#### Excerpted text
----------------------------------------

Last week I wrote about partnership payment notices and the failure of a challenge to their issue by way of judicial review. PPNs are the partnership version of accelerated payment notices, which are, of course, a fundamentally important part of HM Revenue & Customs’ drive to improve cash flow.
And a pretty impressive drive it is too. It is founded on a philosophy that says if you enter into a tax avoidance arrangement that has a disclosure of tax avoidance scheme reference number, the tax that might (or in the view of HMRC, almost certainly will) eventually become payable should rest with HMRC, not the taxpayer. The normal rights of appeal exist and if the tax “deposit” is repayable, then interest will be payable.
The drive to expand the number of arrangements the Dotas regulations will apply to, as well as a widening and strengthening of the Dotas hallmarks (especially for marketed and inheritance tax schemes) is understandably high on HMRC’s agenda. The existence of a Dotas reference number, after all, is one of the key requirements for issuing an APN and securing the resulting deposit of tax.
But there is more in HMRC’s arsenal than just APNs and PPNs. There are also follower notices. These can be sent by HMRC to any taxpayer that has entered into a “tax arrangement” that a court has previously decided does not achieve the tax advantage sought in a judicial ruling which is final.
The notice requires the taxpayer to take corrective action within a specific timeframe or potentially face a penalty. Corrective action involves the taxpayer either amending their return or claim to account for the failed tax advantage or, if a tax appeal is ongoing, entering into a written agreement with HMRC under which the taxpayer agrees to pay and not to continue with the appeal.
An FN may only be issued if all of the following conditions are satisfied:
- There is an open tax enquiry into the taxpayer’s return or claim, or the taxpayer has made a tax appeal that has not yet been determined or disposed of
- The taxpayer has gained a tax advantage by using a tax arrangement
- HMRC is of the opinion that there is a judicial ruling which is relevant to the taxpayer’s return/claim or their tax appeal
- No previous FN has been given in respect of the same tax arrangement and tax advantage (which has not been withdrawn)

----------------------------------------

#### Information supplied
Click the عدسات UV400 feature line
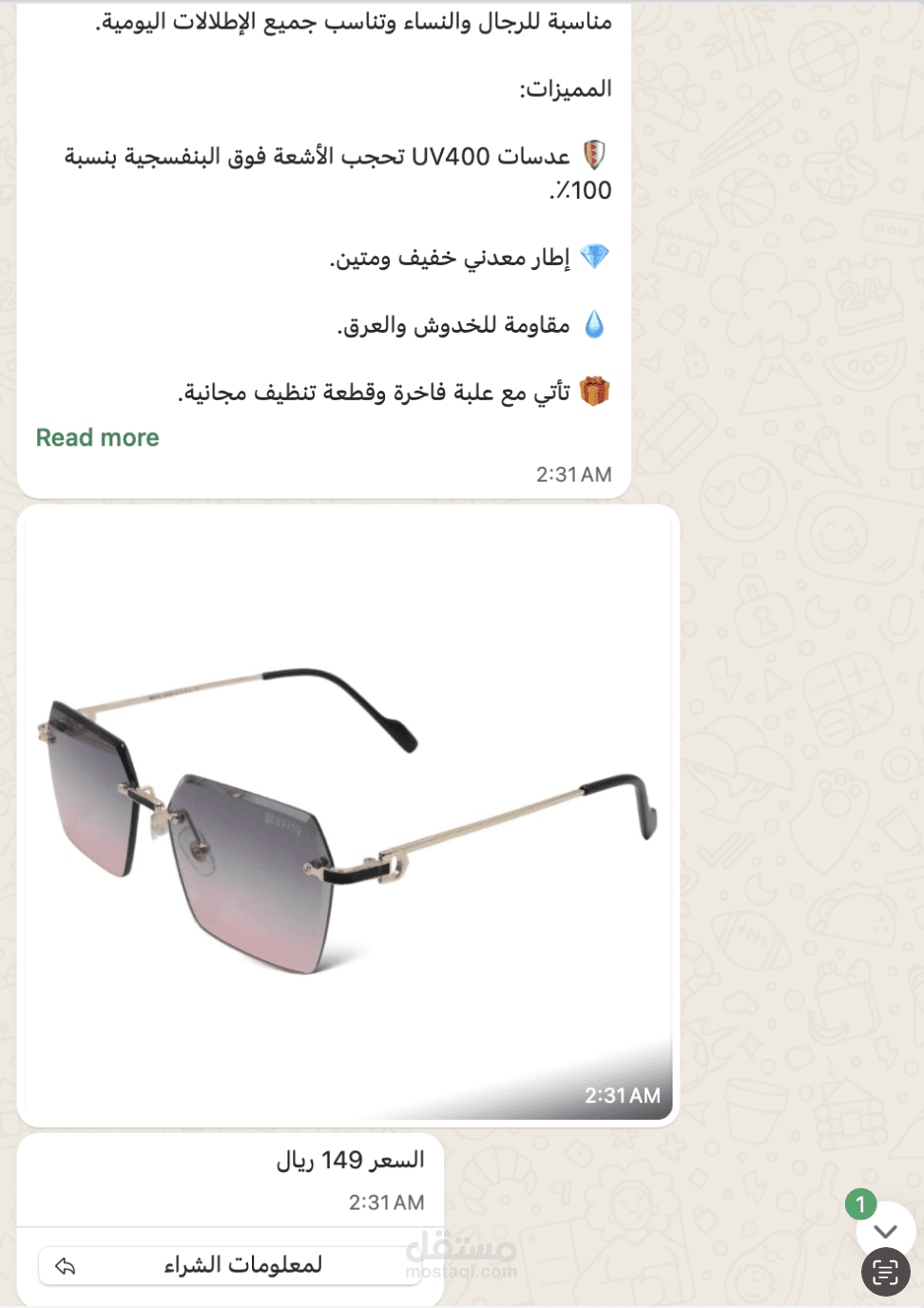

----------------------------------------

#### Problem set
(a) Answer these questions from the tax article, each on its own line:
(i) Partnership payment notices are the partnership version of which notices?
(ii) If the tax "deposit" turns out to be repayable, what else will be payable?
(iii) What two forms can corrective action under a follower notice take?
(b) Continue the tax article on HMRC notices from its last line.
The material is not needed for what comes next.

#### Outputs
(a)
(i) Accelerated payment notices.
(ii) Interest.
(iii) The taxpayer either amends their return or claim to account for the failed tax advantage or, if a tax appeal is ongoing, enters into a written agreement with HMRC to pay and not continue with the appeal.

(b)
- Less than 12 months has passed since the relevant judicial ruling (or 24 months following 17 July 2014 if the judicial ruling predates that day) or less than 12 months has passed since HMRC received the taxpayer’s return or claim (whichever is later).
A taxpayer who receives an FN may make written representations to HMRC within 90 days if they wish to challenge its issue. Since most of the conditions for issuing one are procedural, a challenge will generally be made on the basis the judicial ruling relied upon in the notice is not relevant.
If HMRC confirms that the notice was validly issued, there is no right for the taxpayer to appeal to an independent body. The taxpayer would then have the following choices:
- To take the corrective action described above within 30 days of receiving HMRC’s decision on the representations made
- To proceed with the tax dispute and potentially incur a penalty. The taxpayer should consider appealing the penalty. It should be noted that even if the penalty appeal is successful, the FN itself will remain in force
- The taxpayer can also seek a judicial review of the reasonableness of HMRC’s decision to issue the FN and ask for it to be withdrawn. However, success in an action for judicial review requires the taxpayer to show there was no reasonable basis upon which HMRC could have decided to issue the notice. It will, in most cases, generally be easier to appeal the penalty than the FN.
Next week I will look at the more familiar APNs and PPNs. These are the notices that have had greatest publicity over the past year or so and the tax collection targets related to them are material.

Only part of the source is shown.